'''

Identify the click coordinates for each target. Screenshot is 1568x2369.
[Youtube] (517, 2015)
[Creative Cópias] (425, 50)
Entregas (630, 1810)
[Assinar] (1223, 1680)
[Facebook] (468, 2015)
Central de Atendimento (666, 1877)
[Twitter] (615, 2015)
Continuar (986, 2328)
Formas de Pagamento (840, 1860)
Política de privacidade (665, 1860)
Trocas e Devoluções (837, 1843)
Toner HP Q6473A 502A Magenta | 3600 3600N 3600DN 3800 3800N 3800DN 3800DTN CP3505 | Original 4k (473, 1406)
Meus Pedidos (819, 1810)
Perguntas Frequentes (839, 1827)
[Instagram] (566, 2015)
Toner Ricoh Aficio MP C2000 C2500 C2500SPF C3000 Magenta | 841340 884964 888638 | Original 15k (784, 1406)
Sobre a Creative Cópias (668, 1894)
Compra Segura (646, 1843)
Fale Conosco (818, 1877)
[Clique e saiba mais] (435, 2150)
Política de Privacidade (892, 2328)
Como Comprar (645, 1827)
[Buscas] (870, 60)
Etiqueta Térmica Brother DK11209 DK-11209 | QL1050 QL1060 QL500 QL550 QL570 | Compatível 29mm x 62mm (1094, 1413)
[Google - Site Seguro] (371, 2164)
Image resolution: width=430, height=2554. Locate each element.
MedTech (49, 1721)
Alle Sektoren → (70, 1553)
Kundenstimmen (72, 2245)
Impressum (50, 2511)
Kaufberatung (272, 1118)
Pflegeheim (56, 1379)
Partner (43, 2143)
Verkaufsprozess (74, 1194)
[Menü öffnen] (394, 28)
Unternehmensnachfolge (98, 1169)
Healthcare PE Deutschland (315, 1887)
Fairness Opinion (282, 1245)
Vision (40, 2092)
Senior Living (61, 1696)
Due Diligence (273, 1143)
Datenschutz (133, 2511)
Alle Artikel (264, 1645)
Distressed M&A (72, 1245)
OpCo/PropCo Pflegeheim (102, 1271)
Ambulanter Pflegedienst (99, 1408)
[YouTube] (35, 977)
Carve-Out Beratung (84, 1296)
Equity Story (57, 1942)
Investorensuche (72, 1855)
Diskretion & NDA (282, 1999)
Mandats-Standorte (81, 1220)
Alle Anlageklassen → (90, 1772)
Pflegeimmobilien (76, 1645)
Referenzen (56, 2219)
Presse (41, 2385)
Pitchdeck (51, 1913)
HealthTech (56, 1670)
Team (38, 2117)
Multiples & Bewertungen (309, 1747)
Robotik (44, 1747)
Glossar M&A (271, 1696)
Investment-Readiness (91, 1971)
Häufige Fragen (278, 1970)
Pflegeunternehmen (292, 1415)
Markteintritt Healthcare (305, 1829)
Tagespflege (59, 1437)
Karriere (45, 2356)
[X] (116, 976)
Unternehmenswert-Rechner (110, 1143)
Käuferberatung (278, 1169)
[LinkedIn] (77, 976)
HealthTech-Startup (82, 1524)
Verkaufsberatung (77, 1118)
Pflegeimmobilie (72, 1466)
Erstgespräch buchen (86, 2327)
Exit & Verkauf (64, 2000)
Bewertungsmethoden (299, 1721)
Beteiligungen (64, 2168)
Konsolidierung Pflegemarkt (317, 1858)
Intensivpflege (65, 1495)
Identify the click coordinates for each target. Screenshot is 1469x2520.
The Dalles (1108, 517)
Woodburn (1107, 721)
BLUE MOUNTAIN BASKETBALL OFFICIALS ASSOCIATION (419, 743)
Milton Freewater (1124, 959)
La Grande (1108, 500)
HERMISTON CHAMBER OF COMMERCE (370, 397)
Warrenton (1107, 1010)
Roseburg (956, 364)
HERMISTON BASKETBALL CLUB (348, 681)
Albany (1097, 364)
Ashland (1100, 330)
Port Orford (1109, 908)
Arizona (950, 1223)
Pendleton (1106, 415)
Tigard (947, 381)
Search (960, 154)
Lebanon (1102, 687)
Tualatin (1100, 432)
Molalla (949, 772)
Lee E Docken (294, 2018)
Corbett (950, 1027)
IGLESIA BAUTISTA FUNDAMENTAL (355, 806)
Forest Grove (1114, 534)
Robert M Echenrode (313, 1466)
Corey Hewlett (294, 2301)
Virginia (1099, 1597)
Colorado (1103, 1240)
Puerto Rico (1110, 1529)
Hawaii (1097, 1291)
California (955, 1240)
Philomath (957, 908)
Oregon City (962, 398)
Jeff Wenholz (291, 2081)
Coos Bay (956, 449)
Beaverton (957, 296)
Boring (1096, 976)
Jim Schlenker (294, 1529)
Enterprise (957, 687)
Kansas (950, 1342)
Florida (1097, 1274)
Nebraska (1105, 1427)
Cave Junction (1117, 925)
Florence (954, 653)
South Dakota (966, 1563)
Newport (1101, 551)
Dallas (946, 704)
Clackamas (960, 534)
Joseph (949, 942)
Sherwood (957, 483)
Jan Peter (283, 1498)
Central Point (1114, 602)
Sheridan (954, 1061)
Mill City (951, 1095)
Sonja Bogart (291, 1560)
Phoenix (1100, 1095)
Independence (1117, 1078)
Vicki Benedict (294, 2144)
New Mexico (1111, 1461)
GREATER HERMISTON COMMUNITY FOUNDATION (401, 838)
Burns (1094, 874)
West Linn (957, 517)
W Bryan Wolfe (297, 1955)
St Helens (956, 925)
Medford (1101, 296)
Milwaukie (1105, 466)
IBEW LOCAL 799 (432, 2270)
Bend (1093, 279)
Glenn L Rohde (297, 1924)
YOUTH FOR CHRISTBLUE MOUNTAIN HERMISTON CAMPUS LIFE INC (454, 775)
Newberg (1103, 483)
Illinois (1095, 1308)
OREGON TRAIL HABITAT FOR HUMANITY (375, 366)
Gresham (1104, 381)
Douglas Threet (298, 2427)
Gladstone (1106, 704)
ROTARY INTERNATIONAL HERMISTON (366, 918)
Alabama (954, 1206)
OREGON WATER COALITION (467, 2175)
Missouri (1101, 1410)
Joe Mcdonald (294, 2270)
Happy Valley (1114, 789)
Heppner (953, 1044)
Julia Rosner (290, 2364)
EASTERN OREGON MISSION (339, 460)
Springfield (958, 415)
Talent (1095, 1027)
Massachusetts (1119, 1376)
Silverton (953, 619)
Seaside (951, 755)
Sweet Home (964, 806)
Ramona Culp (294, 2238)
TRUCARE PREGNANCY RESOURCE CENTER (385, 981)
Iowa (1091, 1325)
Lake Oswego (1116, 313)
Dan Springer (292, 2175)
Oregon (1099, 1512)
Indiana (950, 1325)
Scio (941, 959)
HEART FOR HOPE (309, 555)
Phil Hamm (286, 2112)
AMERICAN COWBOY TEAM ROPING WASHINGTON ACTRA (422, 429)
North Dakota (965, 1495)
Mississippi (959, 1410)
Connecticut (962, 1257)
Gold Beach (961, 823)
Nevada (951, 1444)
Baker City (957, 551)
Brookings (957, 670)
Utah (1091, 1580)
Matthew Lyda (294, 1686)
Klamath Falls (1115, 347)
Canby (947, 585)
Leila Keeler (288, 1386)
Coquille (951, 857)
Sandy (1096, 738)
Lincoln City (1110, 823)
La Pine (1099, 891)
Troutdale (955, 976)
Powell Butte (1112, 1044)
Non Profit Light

'''

_Exercise details_
Restate exactly the records above from their first line through the line that holds "Toner HP Q6473A", please, including both and leaving out all others.

_Exercise solution_
Identify the click coordinates for each target. Screenshot is 1568x2369.
[Youtube] (517, 2015)
[Creative Cópias] (425, 50)
Entregas (630, 1810)
[Assinar] (1223, 1680)
[Facebook] (468, 2015)
Central de Atendimento (666, 1877)
[Twitter] (615, 2015)
Continuar (986, 2328)
Formas de Pagamento (840, 1860)
Política de privacidade (665, 1860)
Trocas e Devoluções (837, 1843)
Toner HP Q6473A 502A Magenta | 3600 3600N 3600DN 3800 3800N 3800DN 3800DTN CP3505 | Original 4k (473, 1406)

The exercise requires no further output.